Your task: Starting at the line that contains "Click the Discover icon in Basic plan", write out every line to the end of the records below exactly, and leave out the pictures.

========

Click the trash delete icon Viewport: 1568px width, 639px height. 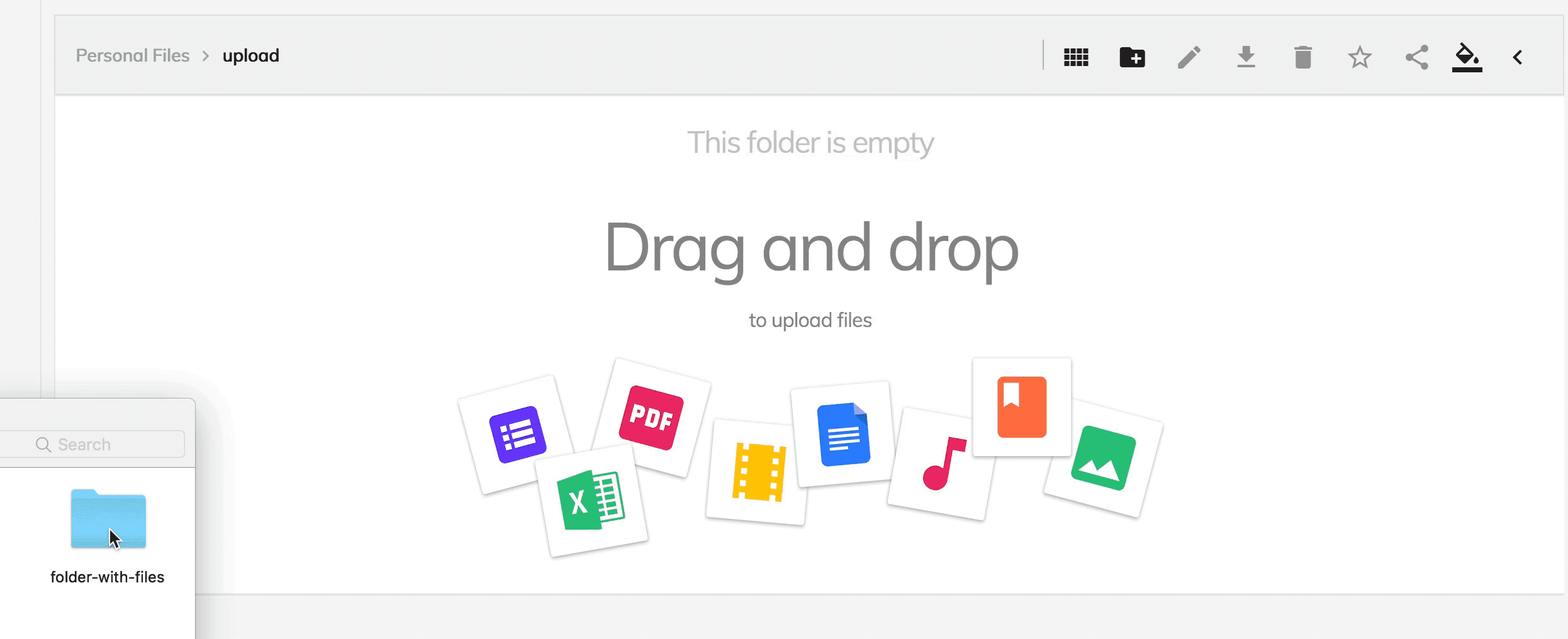pos(1303,57)

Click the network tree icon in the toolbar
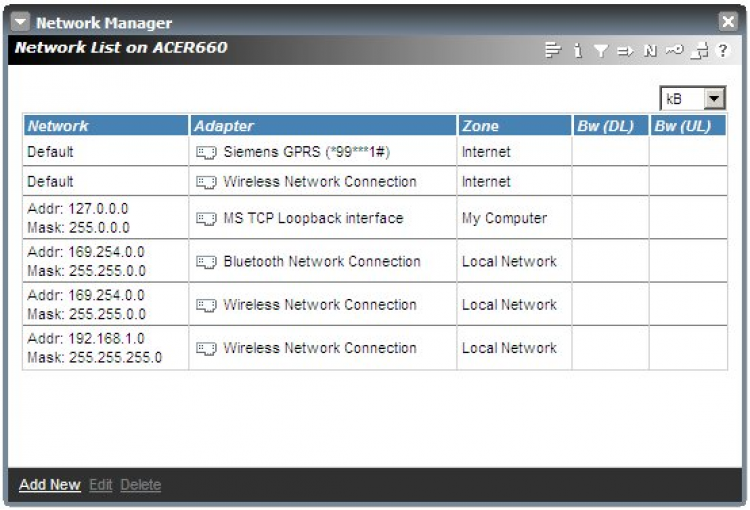(x=699, y=50)

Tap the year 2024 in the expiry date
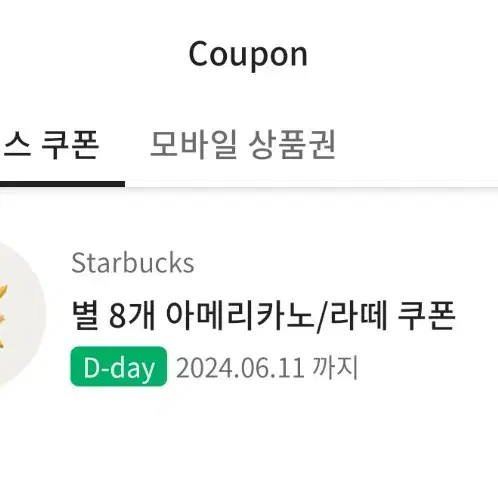204,368
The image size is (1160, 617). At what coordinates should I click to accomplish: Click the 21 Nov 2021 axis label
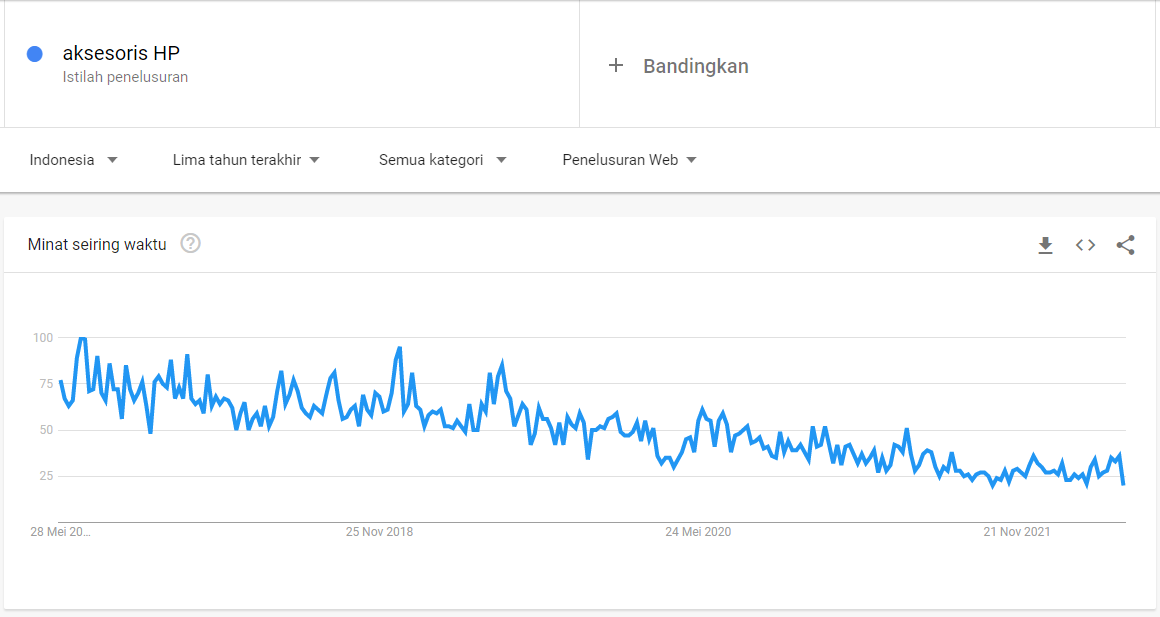click(x=1016, y=532)
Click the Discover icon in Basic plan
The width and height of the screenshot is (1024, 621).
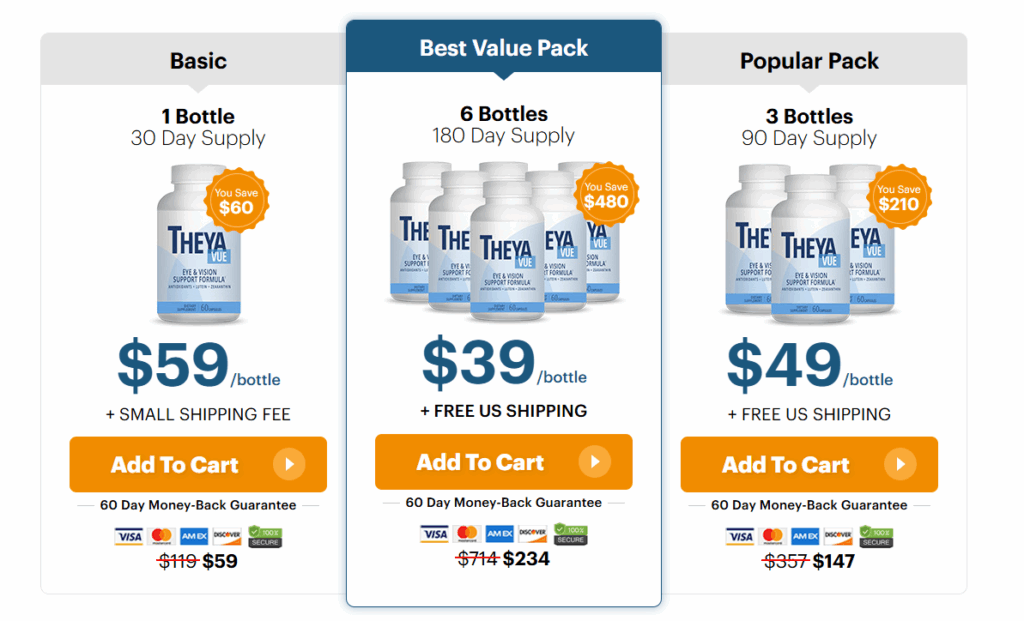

========

Task output:
Click the Discover icon in Basic plan
The width and height of the screenshot is (1024, 621).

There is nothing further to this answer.